Start of Materials provided

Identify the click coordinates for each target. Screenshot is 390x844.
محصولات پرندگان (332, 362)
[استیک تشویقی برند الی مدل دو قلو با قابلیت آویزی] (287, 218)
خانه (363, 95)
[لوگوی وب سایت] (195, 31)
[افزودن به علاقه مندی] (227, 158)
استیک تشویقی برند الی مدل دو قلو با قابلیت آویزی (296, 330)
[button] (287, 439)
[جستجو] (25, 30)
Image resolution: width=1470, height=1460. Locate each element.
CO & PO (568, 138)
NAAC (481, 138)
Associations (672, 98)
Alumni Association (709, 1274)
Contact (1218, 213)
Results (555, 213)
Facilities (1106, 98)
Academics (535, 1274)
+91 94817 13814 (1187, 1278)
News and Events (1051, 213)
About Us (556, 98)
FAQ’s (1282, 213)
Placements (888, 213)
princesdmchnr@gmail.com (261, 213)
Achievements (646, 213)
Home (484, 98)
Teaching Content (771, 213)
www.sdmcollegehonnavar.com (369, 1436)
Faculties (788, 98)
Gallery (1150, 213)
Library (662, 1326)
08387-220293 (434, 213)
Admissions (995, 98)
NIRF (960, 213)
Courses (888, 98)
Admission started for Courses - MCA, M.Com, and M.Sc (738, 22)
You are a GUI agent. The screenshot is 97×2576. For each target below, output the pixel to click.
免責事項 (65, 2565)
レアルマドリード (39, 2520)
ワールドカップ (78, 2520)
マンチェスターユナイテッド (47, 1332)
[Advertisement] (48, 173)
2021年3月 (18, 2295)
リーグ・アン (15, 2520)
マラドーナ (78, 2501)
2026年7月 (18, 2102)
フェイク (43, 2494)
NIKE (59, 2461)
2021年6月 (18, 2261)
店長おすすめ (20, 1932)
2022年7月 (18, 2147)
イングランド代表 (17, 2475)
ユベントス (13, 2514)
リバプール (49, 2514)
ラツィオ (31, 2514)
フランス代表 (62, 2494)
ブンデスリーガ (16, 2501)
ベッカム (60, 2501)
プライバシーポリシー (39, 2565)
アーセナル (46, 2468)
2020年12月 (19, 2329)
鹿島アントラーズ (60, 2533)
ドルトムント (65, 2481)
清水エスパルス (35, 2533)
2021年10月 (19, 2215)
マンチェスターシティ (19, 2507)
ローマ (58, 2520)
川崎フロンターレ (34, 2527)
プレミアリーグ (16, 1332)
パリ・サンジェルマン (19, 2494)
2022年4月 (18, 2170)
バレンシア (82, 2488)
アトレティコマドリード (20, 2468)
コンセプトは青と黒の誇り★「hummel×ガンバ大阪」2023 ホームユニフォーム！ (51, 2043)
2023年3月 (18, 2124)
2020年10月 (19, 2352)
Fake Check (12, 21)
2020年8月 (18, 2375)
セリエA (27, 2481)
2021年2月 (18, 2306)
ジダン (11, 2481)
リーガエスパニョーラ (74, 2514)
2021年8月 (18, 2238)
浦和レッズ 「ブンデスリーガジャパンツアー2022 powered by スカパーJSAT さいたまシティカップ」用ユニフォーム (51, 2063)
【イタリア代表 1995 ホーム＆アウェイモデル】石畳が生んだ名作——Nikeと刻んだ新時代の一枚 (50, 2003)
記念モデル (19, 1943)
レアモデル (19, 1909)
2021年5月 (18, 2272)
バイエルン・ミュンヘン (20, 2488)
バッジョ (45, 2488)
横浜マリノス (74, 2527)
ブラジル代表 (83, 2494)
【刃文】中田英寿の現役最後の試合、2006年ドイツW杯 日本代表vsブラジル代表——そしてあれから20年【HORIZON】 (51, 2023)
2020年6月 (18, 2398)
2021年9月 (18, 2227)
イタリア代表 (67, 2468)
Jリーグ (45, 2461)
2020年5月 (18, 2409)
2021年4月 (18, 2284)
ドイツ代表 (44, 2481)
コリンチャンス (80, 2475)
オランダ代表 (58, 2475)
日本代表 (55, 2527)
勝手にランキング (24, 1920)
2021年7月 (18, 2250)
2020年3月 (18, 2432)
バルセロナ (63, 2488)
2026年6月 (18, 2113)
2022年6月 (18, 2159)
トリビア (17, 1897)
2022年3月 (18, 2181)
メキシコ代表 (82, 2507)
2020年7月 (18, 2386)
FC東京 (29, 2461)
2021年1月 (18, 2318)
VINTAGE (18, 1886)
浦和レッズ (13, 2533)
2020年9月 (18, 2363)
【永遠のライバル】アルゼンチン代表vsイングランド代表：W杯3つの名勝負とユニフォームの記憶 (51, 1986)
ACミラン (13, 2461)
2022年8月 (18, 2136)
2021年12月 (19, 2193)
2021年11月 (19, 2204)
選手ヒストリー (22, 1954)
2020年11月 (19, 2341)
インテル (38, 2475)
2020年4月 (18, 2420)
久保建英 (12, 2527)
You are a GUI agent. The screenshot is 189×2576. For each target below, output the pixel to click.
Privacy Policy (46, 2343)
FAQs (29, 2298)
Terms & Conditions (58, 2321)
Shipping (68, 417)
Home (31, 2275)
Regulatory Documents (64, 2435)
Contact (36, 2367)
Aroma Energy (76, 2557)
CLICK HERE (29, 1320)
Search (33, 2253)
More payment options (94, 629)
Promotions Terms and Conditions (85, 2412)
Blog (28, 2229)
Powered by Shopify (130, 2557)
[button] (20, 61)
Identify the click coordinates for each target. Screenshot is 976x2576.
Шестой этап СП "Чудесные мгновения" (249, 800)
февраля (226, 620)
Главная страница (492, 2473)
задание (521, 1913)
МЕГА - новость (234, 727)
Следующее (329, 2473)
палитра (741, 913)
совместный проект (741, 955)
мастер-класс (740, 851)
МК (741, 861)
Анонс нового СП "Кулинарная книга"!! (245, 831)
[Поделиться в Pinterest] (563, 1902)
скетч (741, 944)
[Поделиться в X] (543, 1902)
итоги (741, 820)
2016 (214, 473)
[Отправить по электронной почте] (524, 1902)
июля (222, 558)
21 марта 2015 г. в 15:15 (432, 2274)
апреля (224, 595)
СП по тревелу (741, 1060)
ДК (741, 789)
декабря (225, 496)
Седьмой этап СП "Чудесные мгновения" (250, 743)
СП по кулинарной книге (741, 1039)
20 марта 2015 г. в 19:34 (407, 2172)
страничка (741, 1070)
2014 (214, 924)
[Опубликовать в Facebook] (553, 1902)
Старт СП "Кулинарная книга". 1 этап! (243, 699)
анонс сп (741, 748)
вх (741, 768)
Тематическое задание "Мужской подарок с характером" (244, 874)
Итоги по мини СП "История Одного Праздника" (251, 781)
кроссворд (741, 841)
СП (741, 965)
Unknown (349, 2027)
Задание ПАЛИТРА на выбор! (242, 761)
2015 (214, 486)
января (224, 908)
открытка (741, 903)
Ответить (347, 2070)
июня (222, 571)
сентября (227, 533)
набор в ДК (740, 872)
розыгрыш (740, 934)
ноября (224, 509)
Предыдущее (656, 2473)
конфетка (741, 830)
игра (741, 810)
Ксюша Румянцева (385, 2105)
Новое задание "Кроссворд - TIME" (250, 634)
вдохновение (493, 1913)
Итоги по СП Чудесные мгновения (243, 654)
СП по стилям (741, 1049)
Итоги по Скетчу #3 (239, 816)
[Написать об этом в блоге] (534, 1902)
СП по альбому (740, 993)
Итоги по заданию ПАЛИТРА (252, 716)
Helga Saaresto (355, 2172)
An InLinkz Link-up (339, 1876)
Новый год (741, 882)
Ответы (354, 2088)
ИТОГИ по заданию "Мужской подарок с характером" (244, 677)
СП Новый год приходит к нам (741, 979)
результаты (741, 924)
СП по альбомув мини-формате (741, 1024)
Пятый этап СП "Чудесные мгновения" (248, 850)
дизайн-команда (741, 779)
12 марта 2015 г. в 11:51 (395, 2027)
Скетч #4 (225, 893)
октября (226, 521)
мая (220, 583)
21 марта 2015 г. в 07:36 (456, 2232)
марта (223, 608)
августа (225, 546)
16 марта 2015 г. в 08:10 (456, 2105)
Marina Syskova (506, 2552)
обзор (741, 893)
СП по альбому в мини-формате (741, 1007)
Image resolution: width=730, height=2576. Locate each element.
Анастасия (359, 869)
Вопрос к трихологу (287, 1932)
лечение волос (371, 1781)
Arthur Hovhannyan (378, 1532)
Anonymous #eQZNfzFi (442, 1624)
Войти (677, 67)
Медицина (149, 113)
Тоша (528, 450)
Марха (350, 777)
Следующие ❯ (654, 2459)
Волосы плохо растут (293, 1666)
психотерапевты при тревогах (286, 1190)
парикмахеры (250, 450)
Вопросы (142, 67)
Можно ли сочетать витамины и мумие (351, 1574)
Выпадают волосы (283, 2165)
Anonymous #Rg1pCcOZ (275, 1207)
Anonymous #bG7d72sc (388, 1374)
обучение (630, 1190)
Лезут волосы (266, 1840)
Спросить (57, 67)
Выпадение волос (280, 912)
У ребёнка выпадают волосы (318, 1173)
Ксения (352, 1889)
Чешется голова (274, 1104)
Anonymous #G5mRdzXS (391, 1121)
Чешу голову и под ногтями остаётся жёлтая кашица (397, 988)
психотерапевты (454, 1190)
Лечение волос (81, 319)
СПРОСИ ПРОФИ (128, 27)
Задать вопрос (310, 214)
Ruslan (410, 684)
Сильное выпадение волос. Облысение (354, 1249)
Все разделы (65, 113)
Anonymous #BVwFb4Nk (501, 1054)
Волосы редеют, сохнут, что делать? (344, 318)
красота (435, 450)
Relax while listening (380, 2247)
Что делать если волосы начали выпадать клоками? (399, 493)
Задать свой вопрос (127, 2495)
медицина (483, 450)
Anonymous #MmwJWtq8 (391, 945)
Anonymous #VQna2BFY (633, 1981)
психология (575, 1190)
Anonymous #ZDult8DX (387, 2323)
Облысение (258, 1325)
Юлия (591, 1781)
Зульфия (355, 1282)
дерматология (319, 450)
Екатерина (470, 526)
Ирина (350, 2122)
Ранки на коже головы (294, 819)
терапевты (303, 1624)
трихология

End of Materials provided

> **About this exercise**
Give the number of lines in the entries that hold the string "target", and add nothing else.

> **Answer below**
4